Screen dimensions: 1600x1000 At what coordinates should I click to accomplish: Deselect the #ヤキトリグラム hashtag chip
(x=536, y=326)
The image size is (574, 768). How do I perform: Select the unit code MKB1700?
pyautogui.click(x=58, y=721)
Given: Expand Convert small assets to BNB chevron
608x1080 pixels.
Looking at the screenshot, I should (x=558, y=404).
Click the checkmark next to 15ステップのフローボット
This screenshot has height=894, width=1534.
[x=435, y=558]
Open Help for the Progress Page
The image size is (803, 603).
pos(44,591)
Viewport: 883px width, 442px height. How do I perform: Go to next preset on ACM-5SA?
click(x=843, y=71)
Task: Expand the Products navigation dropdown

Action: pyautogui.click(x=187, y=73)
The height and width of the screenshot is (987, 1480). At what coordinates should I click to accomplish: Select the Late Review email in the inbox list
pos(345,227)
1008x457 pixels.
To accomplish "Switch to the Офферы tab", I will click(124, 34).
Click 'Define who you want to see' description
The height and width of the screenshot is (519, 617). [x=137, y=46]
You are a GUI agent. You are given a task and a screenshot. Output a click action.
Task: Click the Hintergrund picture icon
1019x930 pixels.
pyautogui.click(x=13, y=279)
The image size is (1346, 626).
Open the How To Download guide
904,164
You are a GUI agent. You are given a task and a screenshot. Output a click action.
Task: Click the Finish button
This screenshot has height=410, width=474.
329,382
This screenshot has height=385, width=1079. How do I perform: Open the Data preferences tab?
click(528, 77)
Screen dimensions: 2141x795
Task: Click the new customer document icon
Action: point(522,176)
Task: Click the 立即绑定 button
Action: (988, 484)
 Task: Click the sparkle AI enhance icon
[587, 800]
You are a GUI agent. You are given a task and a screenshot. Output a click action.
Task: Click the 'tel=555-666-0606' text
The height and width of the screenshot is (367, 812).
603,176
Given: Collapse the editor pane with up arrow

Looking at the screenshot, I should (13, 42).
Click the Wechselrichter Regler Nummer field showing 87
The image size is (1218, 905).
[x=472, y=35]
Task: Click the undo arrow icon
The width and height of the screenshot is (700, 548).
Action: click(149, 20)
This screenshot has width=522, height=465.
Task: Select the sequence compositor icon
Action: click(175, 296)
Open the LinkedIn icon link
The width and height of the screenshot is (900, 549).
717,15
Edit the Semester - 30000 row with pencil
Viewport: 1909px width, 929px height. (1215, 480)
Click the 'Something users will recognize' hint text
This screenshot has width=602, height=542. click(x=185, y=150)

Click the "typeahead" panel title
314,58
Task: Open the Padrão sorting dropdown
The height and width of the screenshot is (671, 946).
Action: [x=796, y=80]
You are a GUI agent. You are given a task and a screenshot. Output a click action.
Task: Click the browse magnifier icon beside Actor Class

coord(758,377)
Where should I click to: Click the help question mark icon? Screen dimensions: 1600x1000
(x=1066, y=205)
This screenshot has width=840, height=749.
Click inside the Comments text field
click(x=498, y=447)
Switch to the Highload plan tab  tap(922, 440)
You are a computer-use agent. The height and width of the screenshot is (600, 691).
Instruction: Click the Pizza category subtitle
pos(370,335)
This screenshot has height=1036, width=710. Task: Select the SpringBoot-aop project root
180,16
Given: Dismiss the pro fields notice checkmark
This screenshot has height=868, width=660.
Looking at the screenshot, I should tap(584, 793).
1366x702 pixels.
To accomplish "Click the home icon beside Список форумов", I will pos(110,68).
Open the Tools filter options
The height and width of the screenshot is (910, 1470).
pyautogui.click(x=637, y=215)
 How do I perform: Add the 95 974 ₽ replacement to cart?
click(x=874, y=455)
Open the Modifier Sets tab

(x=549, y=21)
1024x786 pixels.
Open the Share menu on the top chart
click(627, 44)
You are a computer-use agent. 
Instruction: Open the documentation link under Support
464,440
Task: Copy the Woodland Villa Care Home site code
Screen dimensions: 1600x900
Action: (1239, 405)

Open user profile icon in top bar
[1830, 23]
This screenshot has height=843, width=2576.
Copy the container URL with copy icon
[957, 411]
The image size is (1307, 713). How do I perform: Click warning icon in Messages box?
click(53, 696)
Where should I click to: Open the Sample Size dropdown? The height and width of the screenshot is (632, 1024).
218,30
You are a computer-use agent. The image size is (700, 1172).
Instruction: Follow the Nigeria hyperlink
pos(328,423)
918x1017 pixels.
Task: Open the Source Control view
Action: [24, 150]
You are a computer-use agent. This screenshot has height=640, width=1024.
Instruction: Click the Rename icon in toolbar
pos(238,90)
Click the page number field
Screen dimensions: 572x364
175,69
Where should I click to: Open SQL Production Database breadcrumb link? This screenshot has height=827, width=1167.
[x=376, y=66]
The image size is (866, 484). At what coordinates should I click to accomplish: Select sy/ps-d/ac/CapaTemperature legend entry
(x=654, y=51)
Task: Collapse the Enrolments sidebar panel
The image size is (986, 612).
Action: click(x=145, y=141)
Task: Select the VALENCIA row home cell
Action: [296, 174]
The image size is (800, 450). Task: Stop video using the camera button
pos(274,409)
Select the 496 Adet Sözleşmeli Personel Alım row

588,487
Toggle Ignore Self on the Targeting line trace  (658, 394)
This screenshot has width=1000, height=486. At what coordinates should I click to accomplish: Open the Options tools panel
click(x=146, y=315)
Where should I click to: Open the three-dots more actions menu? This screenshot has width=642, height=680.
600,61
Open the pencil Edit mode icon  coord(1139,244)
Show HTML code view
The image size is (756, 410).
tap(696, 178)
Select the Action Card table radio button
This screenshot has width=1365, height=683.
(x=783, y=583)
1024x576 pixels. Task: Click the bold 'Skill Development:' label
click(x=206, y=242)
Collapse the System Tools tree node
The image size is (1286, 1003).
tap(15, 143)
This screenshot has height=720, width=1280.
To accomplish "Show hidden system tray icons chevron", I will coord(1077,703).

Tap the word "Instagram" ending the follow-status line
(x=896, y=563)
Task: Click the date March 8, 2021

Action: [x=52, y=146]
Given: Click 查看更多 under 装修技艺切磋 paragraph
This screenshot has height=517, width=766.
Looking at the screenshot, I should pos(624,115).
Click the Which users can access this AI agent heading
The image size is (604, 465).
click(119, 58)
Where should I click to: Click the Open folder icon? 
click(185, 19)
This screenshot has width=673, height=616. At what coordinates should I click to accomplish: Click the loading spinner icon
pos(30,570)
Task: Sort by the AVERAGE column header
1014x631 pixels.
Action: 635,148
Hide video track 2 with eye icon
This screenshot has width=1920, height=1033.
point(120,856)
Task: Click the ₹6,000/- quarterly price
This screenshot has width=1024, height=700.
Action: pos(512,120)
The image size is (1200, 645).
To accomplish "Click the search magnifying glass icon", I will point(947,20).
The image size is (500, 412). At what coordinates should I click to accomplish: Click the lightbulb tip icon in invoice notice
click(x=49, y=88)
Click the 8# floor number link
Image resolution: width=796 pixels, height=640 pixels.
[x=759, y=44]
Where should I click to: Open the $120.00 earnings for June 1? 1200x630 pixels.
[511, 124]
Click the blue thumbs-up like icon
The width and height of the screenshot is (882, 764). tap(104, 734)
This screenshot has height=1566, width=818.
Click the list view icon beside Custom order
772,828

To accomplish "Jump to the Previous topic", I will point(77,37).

What to work on.
Report every line from the listing above where the string "computer" can be found.

Answer box.
You are a computer-use agent. The height and width of the screenshot is (600, 691).
You are a computer-use agent. 
You are a computer-use agent. The image size is (700, 1172).
You are a computer-use agent. This screenshot has height=640, width=1024.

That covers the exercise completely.